Promoting my commissions online has not garnered any work, rather all I’ve received thus far is sexual harassment, which is common for women/femmes in creative spaces. The classical music world is a whole other problem. As a queer Latine musician, I’ve experienced harassment in-person and online, and I’ve spoken to other BIPOC and/or LGBTQI+ musicians who’ve faced similar. The classical music community is rife with racism, sexism, homophobia, transphobia, ableism, antisemitism, ageism, xenophobia, and elitism/classism. I hope things will change as younger, more diverse musicians join the community, but overall classical music needs to become more accessible. One nonprofit organization, PROTESTRA, for example, aims to educate people about the issues in the classical music world while raising money to bring music programs to underfunded schools.
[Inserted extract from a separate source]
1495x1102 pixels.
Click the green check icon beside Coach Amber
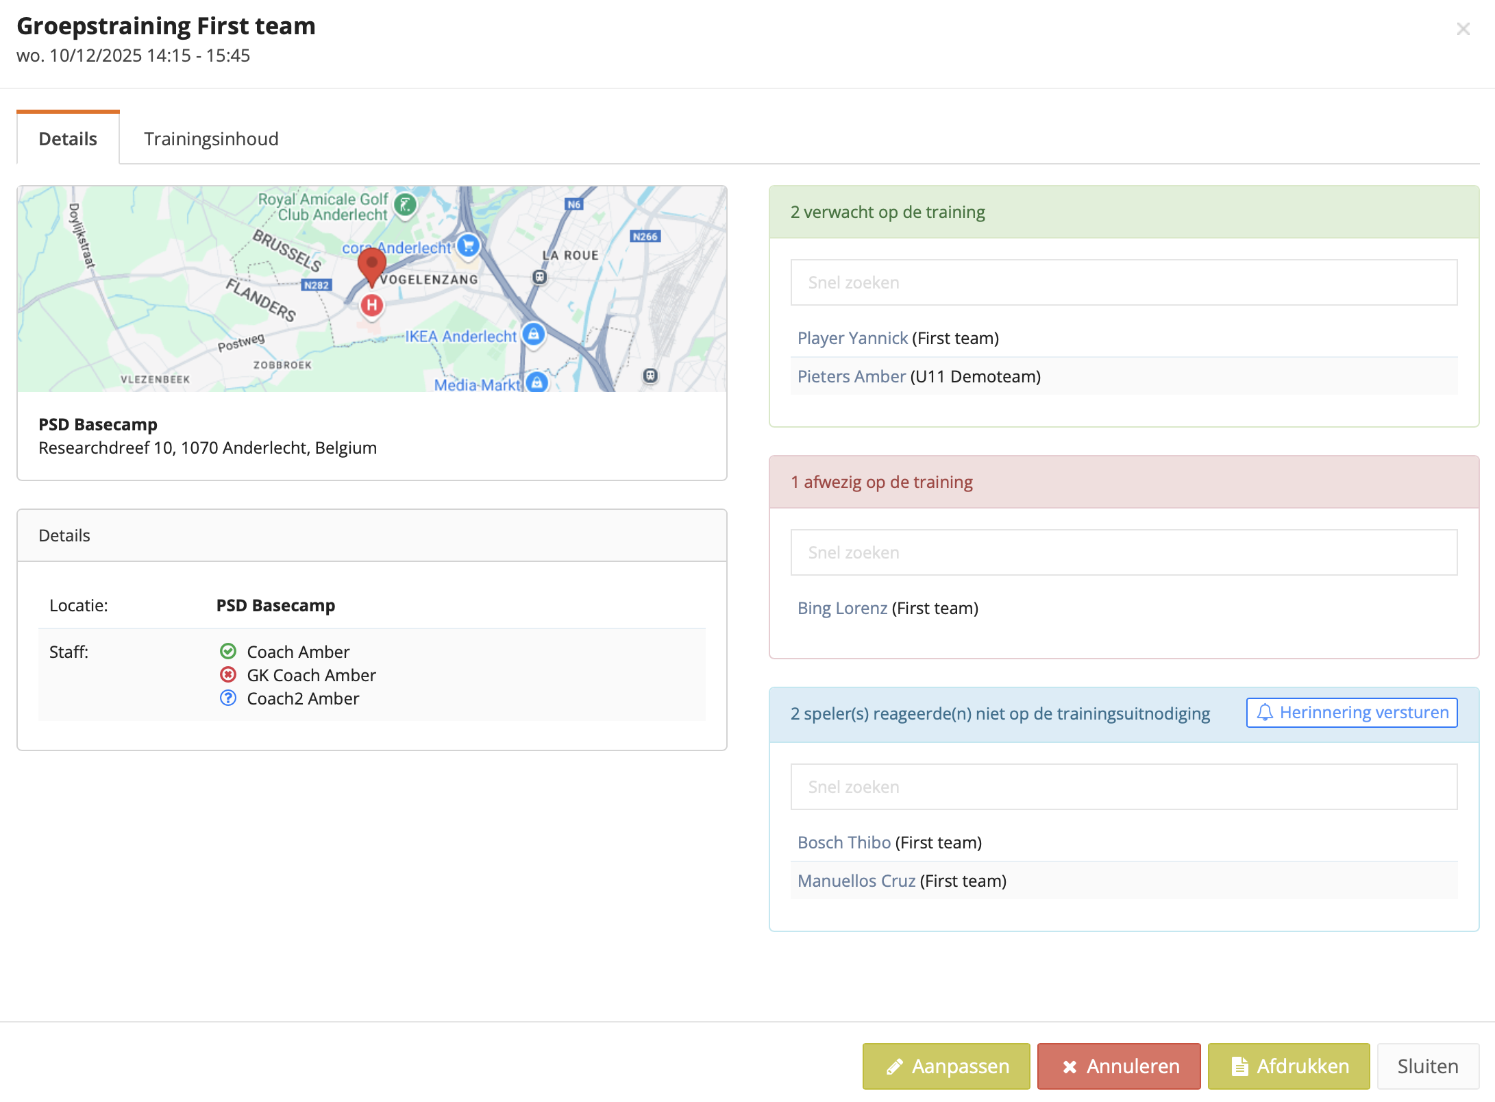point(228,651)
I’ve also faced many other personal struggles but I don’t feel totally comfortable talking about them. The one thing I’m currently working through is imposter syndrome. I need to keep reminding myself that I’ve worked hard to get where I am and that I’ve earned my achievements, whether it be in art or music or anything else.

Thanks for sharing that. So, maybe next you can tell us a bit more about your work?
I mainly create digital art and prefer it over traditional art. With the Procreate app, I’m able to experiment and test out different mediums and styles, although I’m still discovering my “signature” art style. Still, I think it’s good to present a wide variety of artworks. I create original works, fanart of fictional characters, still life digital oil paintings, portraits, etc. I’m a bit more unsure of myself when it comes to music. Classical music can be pretty straightforward but I try to dig deeper into pieces and really bring out a unique interpretation. Right now I really love playing baroque music, such as Telemann. I’d love to play other genres of music too and continue composing piano pieces.

How do you define success?
I think success for me would mean a sense of fulfillment and accomplishment. Like to have created things that I’m proud of or to have made a positive impact in people’s lives. I want to create art and perform music that fulfills me emotionally and creatively, and I want to support my friends and community.